Looping through a list of 100K-200K items doesn't take very long. Finding matching items within the list by using nested loops (n^2) does take long. I infer this is what you're doing (since you have assignment to a local match variable).
If you want to quickly match items together, use .ToLookup.
var lookup = cost.ToLookup(r => new {r.year, r.period, form = r.ryp});
foreach(var group in lookup)
{
// do something with items in group.
}
Your startswith criteria is troublesome for key-based matching. One way to approach that problem is to ignore it when generating keys.
var lookup = cost.ToLookup(r => new {r.year, r.period });
var key = new {record.year, record.period};
string lookForThis = record.form.TrimEnd();
var match = lookup[key].FirstOrDefault(r => r.ryp.StartsWith(lookForThis))
Ideally, you would create the lookup once and reuse it for many queries. Even if you didn't... even if you created the lookup each time, it will still be faster than n^2.
Certainly you can do better than this. Let's start by considering that dictionaries are not useful only when you want to query one field; you can very easily have a dictionary where the key is an immutable value that aggregates many fields. So for this particular query, an immediate improvement would be to create a key type:
// should be immutable, GetHashCode and Equals should be implemented, etc etc
struct Key
{
public int year;
public int period;
}
and then package your data into an IDictionary<Key, ICollection<T>> or similar where T is the type of your current list.
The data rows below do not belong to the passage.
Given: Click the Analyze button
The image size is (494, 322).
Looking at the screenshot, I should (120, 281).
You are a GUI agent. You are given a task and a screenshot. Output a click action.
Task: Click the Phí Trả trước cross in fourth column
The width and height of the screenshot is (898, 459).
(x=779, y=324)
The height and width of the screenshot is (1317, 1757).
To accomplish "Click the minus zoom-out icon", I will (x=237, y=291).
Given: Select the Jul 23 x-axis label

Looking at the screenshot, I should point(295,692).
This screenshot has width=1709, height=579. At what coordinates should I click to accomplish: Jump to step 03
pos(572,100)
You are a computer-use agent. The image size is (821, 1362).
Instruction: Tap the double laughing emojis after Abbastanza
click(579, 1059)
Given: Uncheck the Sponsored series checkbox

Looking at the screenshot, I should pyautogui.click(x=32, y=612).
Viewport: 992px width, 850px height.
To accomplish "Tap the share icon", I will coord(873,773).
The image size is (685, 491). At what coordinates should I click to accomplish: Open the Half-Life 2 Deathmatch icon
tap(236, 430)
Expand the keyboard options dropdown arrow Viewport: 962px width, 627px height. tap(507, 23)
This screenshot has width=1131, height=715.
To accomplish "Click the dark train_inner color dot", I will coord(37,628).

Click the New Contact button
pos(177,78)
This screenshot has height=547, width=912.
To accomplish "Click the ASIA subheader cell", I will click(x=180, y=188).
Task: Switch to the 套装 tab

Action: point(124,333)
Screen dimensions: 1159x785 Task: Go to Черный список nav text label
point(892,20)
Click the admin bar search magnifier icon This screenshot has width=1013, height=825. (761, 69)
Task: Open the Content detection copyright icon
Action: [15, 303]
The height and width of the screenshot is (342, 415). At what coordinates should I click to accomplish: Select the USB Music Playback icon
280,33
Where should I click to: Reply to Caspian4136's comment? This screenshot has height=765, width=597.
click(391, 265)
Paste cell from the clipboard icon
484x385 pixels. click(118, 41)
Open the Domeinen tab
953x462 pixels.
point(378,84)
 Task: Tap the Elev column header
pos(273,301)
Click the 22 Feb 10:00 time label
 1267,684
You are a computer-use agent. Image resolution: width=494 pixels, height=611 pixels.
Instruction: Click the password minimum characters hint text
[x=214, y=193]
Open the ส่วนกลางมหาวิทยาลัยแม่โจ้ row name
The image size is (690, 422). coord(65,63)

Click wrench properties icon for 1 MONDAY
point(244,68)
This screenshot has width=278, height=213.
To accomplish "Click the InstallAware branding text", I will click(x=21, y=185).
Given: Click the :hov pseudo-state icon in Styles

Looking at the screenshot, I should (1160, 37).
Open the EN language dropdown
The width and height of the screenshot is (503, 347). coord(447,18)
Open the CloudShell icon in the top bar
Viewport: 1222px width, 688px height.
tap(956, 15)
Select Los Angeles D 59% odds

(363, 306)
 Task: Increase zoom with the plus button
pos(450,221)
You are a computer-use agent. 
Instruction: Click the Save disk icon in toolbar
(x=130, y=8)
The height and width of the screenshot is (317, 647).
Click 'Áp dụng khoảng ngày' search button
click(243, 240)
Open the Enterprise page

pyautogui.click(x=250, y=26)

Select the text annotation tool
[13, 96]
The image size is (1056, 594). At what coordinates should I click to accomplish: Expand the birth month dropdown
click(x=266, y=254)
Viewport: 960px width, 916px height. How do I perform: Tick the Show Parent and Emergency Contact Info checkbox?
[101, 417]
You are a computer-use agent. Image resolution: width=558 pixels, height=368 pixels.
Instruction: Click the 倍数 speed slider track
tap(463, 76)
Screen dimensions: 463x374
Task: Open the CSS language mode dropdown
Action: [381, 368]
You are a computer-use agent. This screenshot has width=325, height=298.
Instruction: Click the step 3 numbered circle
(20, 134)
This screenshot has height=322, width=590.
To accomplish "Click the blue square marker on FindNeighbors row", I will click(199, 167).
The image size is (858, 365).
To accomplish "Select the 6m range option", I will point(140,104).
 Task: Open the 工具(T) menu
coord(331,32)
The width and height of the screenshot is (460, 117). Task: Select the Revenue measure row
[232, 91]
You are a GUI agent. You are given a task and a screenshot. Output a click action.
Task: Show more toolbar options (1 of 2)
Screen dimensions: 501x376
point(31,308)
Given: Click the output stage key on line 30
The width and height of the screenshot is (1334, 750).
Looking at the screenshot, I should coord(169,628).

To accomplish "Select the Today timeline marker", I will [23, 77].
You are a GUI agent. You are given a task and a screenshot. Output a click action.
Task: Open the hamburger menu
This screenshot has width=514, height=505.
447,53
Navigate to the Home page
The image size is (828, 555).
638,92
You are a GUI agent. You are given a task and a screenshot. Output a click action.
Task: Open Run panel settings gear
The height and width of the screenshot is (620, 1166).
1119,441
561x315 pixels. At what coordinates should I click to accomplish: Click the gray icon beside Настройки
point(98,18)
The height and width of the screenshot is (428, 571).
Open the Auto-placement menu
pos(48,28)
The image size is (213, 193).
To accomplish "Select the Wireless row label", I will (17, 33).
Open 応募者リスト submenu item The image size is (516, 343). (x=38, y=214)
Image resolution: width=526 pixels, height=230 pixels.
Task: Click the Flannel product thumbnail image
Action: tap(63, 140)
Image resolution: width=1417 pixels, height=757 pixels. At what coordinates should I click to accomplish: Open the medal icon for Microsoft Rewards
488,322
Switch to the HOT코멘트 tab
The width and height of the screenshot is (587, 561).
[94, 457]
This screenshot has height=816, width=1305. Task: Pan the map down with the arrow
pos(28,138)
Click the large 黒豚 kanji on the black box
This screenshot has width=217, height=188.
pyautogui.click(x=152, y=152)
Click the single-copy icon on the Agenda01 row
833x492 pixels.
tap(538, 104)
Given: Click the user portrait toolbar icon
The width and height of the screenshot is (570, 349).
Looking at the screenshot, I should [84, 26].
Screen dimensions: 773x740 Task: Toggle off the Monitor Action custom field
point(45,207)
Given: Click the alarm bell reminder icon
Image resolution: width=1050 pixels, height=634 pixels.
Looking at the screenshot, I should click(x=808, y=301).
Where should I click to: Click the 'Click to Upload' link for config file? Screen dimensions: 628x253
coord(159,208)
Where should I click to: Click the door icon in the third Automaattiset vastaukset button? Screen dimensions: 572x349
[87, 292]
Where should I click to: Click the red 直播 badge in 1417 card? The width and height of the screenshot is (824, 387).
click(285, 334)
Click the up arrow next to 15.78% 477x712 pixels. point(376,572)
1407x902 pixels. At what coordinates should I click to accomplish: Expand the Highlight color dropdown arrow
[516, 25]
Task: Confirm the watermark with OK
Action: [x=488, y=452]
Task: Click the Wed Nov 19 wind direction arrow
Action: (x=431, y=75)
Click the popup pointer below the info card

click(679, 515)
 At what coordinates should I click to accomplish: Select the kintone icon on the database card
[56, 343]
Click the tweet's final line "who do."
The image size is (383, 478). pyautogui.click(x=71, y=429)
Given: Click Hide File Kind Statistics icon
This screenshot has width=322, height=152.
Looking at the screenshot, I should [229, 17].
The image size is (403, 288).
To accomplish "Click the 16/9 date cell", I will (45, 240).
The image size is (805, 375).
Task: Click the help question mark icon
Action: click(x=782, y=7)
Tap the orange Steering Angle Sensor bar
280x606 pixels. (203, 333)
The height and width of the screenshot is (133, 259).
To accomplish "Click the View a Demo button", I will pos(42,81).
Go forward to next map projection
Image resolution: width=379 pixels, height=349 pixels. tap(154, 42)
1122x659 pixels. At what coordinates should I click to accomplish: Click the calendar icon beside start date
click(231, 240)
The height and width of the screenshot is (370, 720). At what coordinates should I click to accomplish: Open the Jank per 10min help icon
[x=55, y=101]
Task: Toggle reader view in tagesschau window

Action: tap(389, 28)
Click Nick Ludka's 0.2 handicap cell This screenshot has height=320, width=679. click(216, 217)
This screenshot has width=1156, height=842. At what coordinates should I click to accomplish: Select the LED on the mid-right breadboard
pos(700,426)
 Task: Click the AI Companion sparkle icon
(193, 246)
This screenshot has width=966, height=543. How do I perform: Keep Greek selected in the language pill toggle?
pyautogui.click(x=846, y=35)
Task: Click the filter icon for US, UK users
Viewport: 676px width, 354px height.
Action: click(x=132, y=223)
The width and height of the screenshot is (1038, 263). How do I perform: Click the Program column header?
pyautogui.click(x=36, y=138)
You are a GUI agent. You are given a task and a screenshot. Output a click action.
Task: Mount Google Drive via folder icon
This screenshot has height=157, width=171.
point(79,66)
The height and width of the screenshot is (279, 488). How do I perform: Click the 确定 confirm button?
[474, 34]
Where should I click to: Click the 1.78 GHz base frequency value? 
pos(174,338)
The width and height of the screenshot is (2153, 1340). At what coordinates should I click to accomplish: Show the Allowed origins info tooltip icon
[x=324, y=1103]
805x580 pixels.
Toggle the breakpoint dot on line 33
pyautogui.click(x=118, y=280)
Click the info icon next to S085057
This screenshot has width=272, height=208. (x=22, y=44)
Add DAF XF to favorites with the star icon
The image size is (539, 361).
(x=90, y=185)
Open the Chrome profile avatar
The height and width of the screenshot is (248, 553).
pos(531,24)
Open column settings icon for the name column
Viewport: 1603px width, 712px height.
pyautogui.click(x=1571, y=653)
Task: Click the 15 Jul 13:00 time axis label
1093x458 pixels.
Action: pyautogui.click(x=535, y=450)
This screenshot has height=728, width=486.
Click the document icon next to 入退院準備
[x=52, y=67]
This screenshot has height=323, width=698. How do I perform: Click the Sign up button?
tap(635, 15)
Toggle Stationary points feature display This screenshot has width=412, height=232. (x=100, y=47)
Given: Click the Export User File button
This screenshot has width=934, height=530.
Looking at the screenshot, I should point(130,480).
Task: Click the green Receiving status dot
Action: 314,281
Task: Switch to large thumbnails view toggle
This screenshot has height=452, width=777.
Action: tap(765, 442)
This way you can cut down heavily on the number of rows considered in each iteration.
The next step would be to use not an ICollection<T> as the value type but a trie (this looks promising), which is a data structure tailored to finding strings that have a specified prefix.
Finally, a free micro-optimization would be to take the TrimEnd out of the loop.
Now certainly all of this only applies to the specific example given and may need to be revisited due to other specifics of your situation, but in any case you should be able to extract practical gain from this or something similar.